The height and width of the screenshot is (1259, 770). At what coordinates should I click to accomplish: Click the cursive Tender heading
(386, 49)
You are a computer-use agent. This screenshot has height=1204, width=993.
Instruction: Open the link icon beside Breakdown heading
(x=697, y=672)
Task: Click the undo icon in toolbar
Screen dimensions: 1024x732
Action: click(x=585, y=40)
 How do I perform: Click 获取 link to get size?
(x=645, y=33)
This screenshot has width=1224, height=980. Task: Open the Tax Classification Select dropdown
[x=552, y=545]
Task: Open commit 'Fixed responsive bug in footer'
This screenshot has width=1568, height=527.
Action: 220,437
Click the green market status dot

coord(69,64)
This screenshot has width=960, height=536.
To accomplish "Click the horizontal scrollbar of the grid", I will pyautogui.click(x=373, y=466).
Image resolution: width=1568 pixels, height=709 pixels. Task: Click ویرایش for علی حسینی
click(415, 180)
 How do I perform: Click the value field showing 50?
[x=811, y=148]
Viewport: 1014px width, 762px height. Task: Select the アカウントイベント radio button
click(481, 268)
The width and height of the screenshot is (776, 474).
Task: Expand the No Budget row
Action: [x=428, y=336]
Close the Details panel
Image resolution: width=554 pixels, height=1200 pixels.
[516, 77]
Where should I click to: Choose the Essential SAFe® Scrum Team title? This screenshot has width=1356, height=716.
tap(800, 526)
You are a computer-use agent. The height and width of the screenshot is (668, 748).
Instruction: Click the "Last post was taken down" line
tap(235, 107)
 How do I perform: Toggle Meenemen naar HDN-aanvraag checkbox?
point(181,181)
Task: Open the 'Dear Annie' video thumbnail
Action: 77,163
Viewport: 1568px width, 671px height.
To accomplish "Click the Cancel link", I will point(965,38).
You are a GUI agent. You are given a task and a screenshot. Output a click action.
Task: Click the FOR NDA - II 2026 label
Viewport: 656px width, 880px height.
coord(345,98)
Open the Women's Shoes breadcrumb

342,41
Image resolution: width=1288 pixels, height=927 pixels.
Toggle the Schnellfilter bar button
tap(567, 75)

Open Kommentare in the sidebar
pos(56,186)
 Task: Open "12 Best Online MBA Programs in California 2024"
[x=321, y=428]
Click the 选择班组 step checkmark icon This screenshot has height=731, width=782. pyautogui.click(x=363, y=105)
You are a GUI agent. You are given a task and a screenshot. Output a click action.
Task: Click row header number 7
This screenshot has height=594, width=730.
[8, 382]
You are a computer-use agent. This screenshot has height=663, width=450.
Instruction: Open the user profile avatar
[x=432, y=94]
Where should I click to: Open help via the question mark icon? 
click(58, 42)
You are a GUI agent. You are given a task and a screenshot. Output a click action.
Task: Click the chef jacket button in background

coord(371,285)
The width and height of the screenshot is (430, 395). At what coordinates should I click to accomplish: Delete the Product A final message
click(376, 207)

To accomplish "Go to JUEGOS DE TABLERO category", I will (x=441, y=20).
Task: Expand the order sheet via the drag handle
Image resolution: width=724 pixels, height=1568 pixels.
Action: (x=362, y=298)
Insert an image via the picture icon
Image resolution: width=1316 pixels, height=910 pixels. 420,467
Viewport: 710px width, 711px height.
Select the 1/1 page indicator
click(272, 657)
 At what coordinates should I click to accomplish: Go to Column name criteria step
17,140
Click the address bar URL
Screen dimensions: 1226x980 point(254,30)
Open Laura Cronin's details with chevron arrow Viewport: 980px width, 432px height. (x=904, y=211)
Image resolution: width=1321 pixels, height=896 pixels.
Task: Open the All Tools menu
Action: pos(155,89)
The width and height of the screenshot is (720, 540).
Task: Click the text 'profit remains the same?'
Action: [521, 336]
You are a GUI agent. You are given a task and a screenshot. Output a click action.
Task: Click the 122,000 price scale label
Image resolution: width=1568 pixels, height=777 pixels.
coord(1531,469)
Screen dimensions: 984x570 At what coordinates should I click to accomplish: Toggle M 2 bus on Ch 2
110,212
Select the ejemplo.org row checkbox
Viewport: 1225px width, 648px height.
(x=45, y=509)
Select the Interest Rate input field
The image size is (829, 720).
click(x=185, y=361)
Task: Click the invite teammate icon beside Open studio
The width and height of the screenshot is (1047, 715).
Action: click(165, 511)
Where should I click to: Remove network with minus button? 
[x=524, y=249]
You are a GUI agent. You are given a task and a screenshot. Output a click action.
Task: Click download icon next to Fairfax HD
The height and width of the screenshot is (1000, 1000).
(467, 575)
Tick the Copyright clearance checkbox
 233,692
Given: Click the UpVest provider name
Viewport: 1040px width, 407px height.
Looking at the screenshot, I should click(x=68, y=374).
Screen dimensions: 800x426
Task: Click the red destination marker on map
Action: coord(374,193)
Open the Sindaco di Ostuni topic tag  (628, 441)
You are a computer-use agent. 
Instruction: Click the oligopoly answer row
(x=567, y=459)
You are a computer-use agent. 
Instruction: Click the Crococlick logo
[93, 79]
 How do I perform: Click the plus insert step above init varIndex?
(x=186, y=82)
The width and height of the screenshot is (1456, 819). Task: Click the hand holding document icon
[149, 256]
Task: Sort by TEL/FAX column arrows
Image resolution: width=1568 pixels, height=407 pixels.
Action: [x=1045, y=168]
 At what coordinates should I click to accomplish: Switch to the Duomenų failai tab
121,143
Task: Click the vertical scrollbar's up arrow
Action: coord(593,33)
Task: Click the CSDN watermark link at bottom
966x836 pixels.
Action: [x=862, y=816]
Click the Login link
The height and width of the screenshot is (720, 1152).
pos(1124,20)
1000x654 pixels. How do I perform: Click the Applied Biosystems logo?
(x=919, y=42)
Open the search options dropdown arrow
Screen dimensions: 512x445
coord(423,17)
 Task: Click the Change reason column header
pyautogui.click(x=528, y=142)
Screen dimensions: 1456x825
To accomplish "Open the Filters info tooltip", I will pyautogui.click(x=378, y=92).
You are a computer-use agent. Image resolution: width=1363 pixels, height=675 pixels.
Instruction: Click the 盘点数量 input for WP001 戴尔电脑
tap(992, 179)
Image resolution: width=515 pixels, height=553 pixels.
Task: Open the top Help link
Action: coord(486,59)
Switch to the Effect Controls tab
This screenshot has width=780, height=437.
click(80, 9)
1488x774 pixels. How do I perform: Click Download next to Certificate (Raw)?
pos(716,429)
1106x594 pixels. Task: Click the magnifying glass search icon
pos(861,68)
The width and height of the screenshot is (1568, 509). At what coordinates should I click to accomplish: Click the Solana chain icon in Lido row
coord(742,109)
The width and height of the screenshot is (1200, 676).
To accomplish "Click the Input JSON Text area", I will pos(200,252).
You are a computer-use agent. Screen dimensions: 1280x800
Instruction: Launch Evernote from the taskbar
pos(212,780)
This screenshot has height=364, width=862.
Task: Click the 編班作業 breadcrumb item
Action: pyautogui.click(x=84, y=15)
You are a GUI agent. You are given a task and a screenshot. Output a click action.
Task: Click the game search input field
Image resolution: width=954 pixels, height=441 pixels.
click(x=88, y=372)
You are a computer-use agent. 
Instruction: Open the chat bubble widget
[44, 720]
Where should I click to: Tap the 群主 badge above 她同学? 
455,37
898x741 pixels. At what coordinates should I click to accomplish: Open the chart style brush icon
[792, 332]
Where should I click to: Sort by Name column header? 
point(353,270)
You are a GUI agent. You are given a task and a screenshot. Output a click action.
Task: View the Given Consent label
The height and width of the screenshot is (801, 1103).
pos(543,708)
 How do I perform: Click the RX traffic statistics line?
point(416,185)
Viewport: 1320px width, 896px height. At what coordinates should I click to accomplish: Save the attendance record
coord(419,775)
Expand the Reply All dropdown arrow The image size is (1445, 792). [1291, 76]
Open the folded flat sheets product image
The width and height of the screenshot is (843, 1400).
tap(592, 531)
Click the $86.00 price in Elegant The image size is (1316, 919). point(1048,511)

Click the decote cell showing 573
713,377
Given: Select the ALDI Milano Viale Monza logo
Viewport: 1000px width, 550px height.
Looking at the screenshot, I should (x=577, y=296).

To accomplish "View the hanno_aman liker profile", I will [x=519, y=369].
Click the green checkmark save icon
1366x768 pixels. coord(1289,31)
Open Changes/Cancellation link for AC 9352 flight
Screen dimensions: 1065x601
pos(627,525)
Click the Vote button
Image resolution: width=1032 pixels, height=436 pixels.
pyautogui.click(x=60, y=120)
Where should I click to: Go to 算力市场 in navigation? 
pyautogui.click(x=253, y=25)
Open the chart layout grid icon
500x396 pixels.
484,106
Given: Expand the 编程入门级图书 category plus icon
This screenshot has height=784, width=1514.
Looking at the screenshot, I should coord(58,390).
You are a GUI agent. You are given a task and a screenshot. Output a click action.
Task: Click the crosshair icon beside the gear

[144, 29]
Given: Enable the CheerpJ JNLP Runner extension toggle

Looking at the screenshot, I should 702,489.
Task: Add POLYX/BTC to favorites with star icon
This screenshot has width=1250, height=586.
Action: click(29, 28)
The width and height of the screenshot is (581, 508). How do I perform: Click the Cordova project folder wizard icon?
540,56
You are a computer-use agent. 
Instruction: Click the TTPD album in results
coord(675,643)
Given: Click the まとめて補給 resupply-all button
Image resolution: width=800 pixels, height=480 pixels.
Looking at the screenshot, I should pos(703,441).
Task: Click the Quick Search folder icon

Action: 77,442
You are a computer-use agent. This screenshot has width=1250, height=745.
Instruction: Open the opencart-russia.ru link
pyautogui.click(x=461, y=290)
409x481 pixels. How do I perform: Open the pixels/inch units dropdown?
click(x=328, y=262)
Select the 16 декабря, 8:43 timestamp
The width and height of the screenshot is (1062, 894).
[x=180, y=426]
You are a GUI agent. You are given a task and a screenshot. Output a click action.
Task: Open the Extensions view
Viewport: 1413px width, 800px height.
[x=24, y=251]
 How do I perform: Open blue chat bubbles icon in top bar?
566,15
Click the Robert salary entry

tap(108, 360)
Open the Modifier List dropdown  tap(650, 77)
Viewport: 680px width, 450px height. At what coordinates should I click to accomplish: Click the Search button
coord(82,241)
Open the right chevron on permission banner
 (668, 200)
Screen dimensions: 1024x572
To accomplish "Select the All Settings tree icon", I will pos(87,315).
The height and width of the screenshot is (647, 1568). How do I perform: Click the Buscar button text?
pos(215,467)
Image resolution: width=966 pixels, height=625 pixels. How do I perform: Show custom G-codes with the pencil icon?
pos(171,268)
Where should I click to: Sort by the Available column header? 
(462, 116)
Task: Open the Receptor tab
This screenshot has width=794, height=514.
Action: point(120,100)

::::::::

— TASK ITEM —
Could you write out, exactly as they stand, only the lines above that begin at the line with "Task: Click the Change reason column header" and stop after the line with "You are a computer-use agent. Image"?

— SOLVED EXERCISE —
 Task: Click the Change reason column header
pyautogui.click(x=528, y=142)
Screen dimensions: 1456x825
To accomplish "Open the Filters info tooltip", I will pyautogui.click(x=378, y=92).
You are a computer-use agent. Image resolution: width=1363 pixels, height=675 pixels.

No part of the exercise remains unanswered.